|What is a blanket? It signifies warmth, security, protection. It's not just a piece of cloth. One's blanket can be anything.|
When my brother was young, just two years old, he had an accident that nearly took his life. It was touch and go for a while and he was in the hospital for some time. While there, one of the nurses gave him a Snoopy. It was a very basic representation. Quite possibly home made. Just white cotton stuffed with cotton wool and black eyes, nose and smile sewn on. My brother came to love it and would not let it leave his side.
While in the hospital the nurses bandaged the doll in the same places as my brother. It brought a smile to his face. A much needed smile, and was probably done for the benefit of my parents as much as him.
For years after, the trauma now past but the scars still evident (as they are to this day), he kept that Snoopy with him. I can only imagine it symbolised his survival in his immature mind. By now it was a dirty grey-brown, no longer the pristine white, but he wouldn't let our mother wash it. The bandages had long since disintegrated. The stitching was coming apart and if I remember rightly stuffing leaked very slightly from the leg join.
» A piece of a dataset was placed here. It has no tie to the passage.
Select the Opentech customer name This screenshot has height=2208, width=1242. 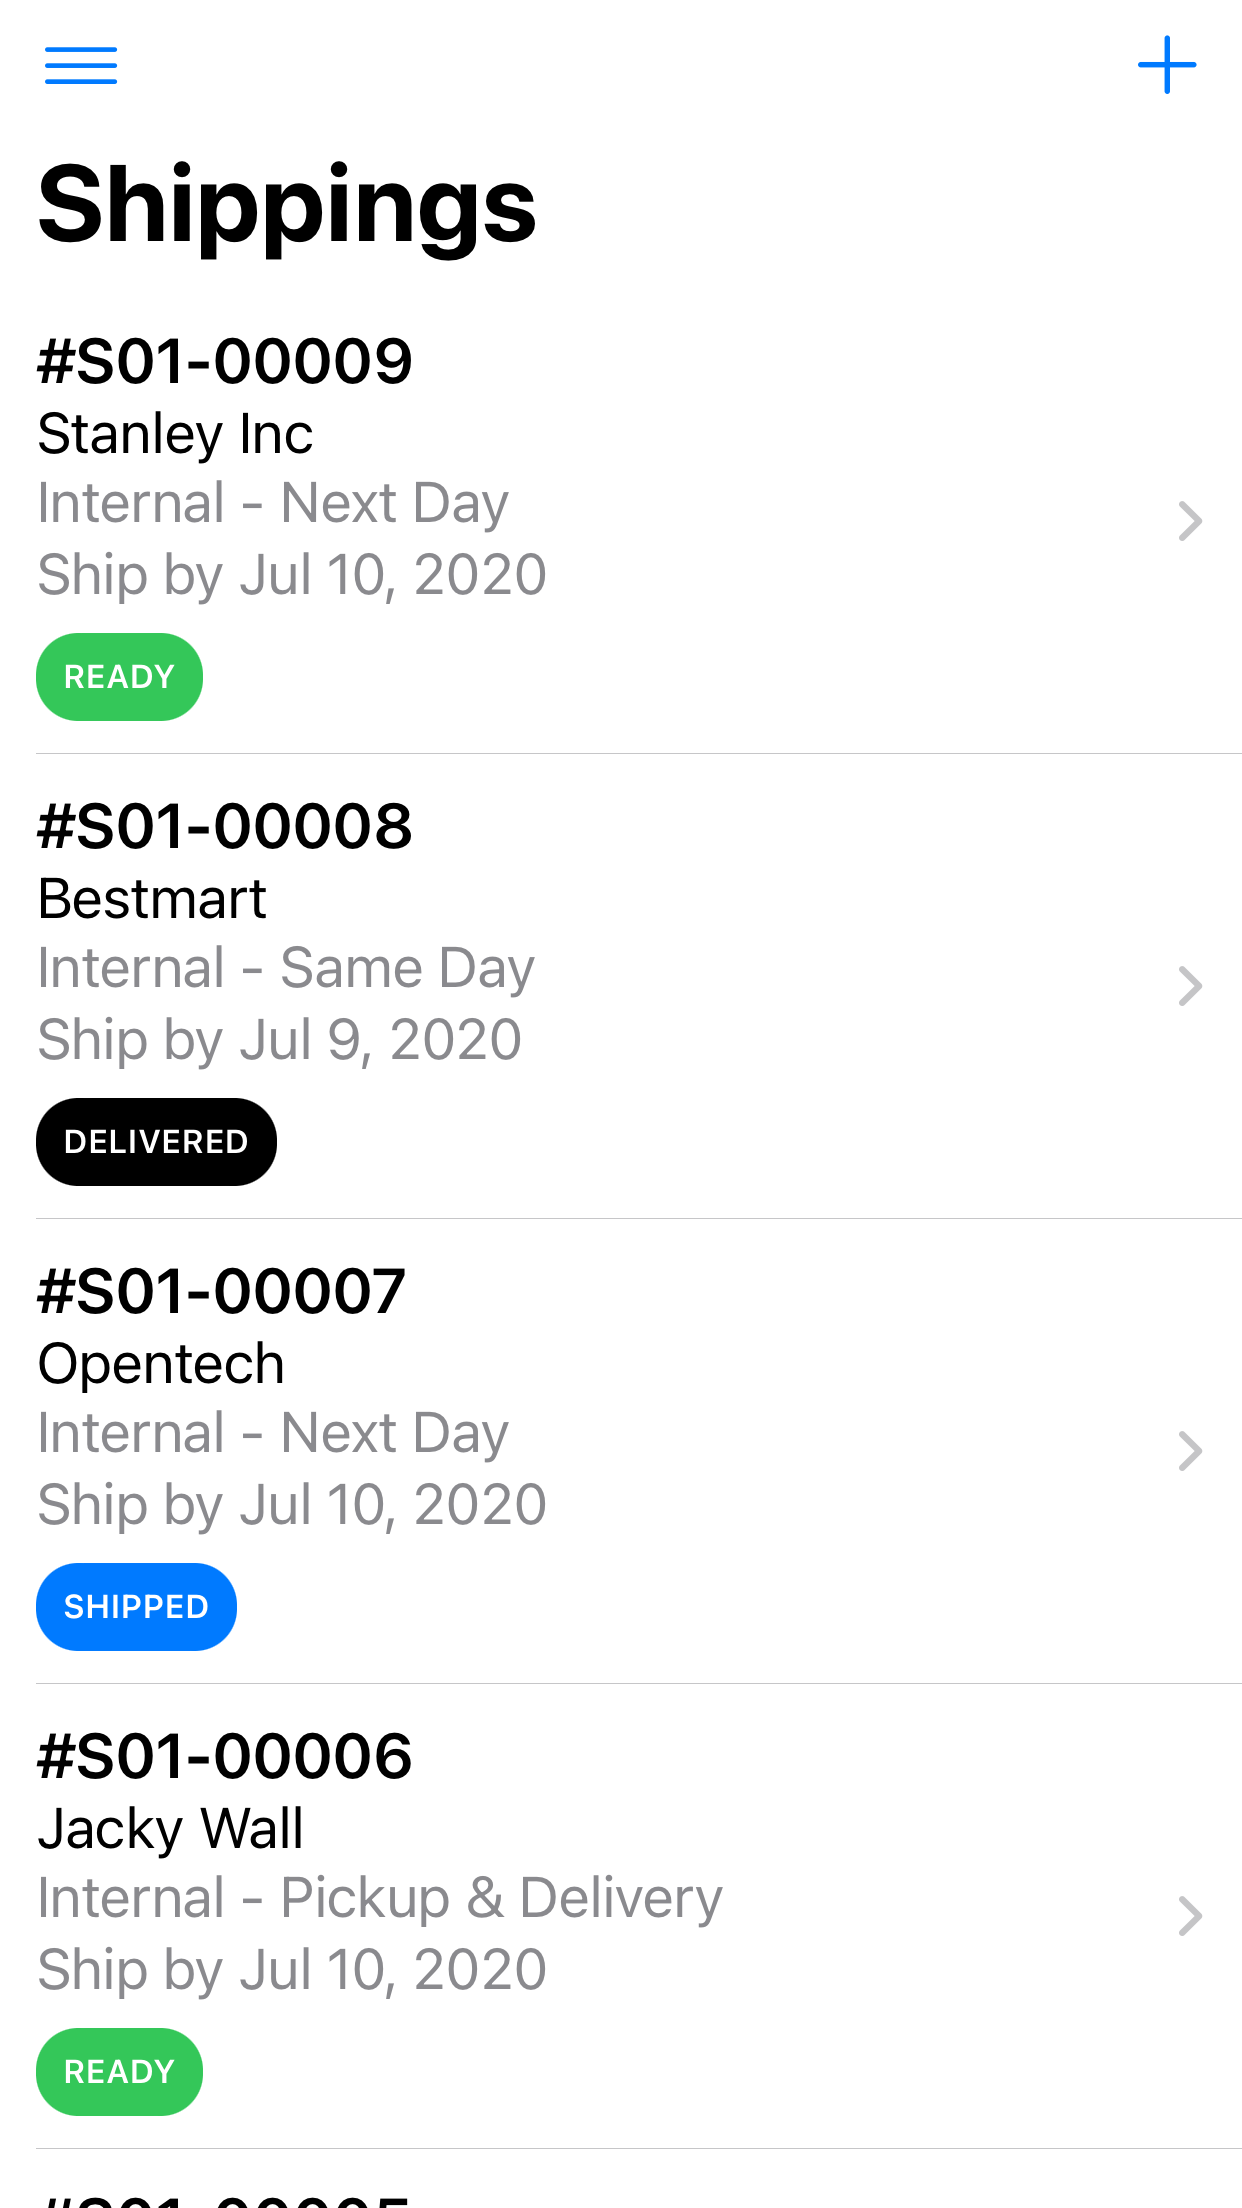click(x=161, y=1366)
Eventually, of course, my brother grew out of it and poor Snoopy was left to his own devices at the back of a cupboard. Until a couple of years ago when, cleaning the cupboards out for my dad, I came across him. He was exactly as I remembered him. Grey-brown, dog-eared, tatty.
I sat on the floor cross legged with the doll in my hands. I was only four when the accident happened. But the doll brought it all back. I remembered the confusion of the time, not knowing what was going on, only that my parents' focus was almost completely off me and that I was worried for my brother but not sure why. I remembered him coming home and the relief and happiness on my mother's face. I remembered my dad going back to his routine, free from the worry. I remembered the selfish happiness I felt that I had my parents' focus back.
A tear escaped my eye as I sat with the doll in my hands. Crying for the lack of understanding I had back then and from the guilt at the selfish thoughts I had. But I was four and it did not last long. After a moment the doll just brought a sense of happiness that I still held those memories in my subconscious.
I put the doll to one side and continued throwing out the childhood memories that were no longer required.
When my brother came home from work I showed him Snoopy and asked if he wanted to keep it. He snorted with derision and told me to bin it. I was surprised and very slightly saddened. But I did as I was asked.
My brother's security blanket for so many years, discarded like so much junk. I hope, in years to come, he doesn't regret that decision. That, perhaps, it was another symbolic gesture - that he was now free of the mental trauma the accident left him with. I like to think so.